McCartney’s relationship with John Lennon was a brotherhood bonded by love. In addition to their musical synergy in an artistic sense, they understood each other on a deeper level than they knew themselves. As teenagers, both Lennon and McCartney went through the devastating loss of their mothers. At their young age, it was uncommon to suffer the death of a parent, but both Lennon and McCartney comprehended their friend’s tragic grief-fuelled experience.

Their relationship went through a tumultuous period following the demise of The Beatles. During this difficult spell, which lasted for several years, they wrote vicious songs about each other, but eventually, it was all water under the bridge. While they thankfully repaired their friendship before Lennon’s passing, the pain of his death still lives with McCartney to this day. “It’s very difficult for me, and I occasionally will have thoughts and sort of say, ‘I don’t know, why don’t I just break down crying every day?’ Because it’s that bad,” McCartney admitted in 2020. He continued, “Not every day, you know? There will be times that I just have memories and just think, ‘Oh my God, it was just so senseless.'”

In his battle with grief, McCartney has found comfort in the music that Lennon left behind, which continues to keep his legacy burning bright. Although he’s got a whole Rolodex of memories from the precious times they spent together, Lennon’s artistry, both with and without The Beatles, provides McCartney access into the soul of his late friend.

There’s likely a whole host of Lennon compositions that McCartney could name his favourite on any given day, but in 1982, he selected ‘Beautiful Boy’ while on Desert Island Discs. Significantly, this interview occurred only two years after Lennon’s passing, which remained very fresh on McCartney’s mind for obvious reasons.
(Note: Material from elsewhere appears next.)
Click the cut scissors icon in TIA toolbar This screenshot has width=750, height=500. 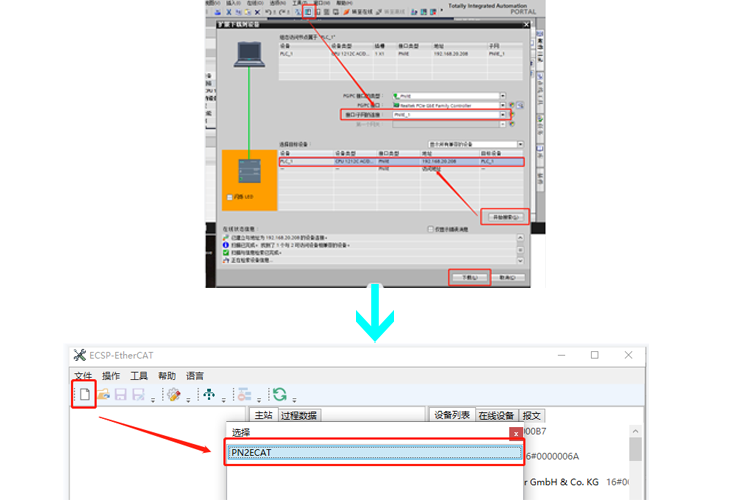[x=228, y=12]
‘Beautiful Boy’, from Lennon’s Double Fantasy, is an ode to his son, Sean, and shows the tender, fatherly side of the Beatle. Explaining his decision to select the track, McCartney said: “I haven’t chosen any Beatles records, but if we had more than eight, I probably would have. I haven’t chosen any of my records so, to sum up the whole thing, I have chosen one of John Lennon’s from Double Fantasy which I think is a beautiful song very moving to me. So, I’d like to sum up the whole thing by playing ‘Beautiful Boy’.”
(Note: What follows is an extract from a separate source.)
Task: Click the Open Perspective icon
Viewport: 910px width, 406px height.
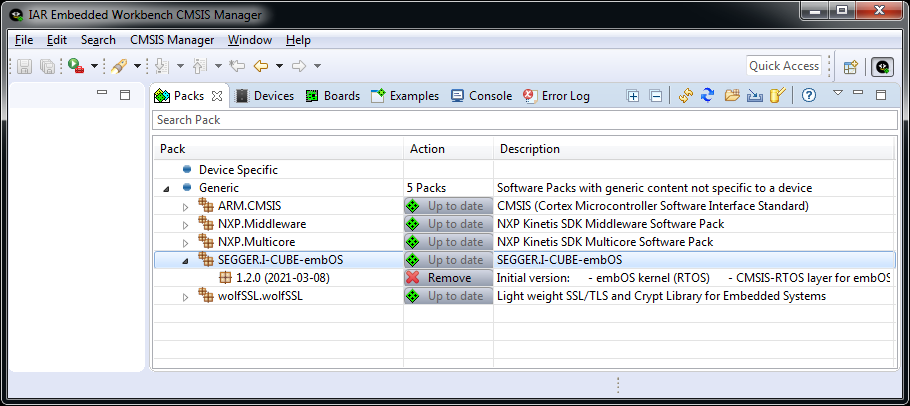Action: [851, 66]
For Lennon, it represented the love he felt within every fibre of his body for Sean. In an interview with David Sheff, whose relationship with his own son was later turned into a film called Beautiful Boy starring Timothée Chalamet and Steve Carrell, Lennon said, “Well, what can I say? It’s about Sean. It’s self-explanatory. The music and the lyric came at the same time. The joy is still there when I see Sean. He didn’t come out of my belly but, by God, I made his bones, because I’ve attended to every meal, and to how he sleeps, and to the fact that he swims like a fish. That’s because I took him to the ‘Y’. I took him to the ocean. I’m so proud of those things. He is my biggest pride, you see.”

In 2020, 40 years after Lennon’s death, McCartney had the opportunity to tell Sean about his feelings about the track. The pair spoke during a programme on BBC Radio 2 to mark the anniversary of Lennon’s death, which made for emotional listening. McCartney told Sean: “Obviously ‘Imagine and ‘Instant Karma’ is great, and the nice thing was when I listen to the records, I can imagine him in the studio and go, ‘Oh ok, I know what he’s done’. I’m often asked for my favourite tunes kind of thing, and I always include ‘Beautiful Boy’.”

For sentimental reasons, McCartney’s attachment to ‘Beautiful Boy’ significantly moves him every time he listens to the heartbreakingly beautiful composition. The track captures Lennon at his most vulnerable and expresses his unbreakable attachment to his young son. While Lennon was cruelly robbed of seeing Sean grow from a boy to a man, his son has ‘Beautiful Boy’ as a pertinent reminder of his late father’s feelings.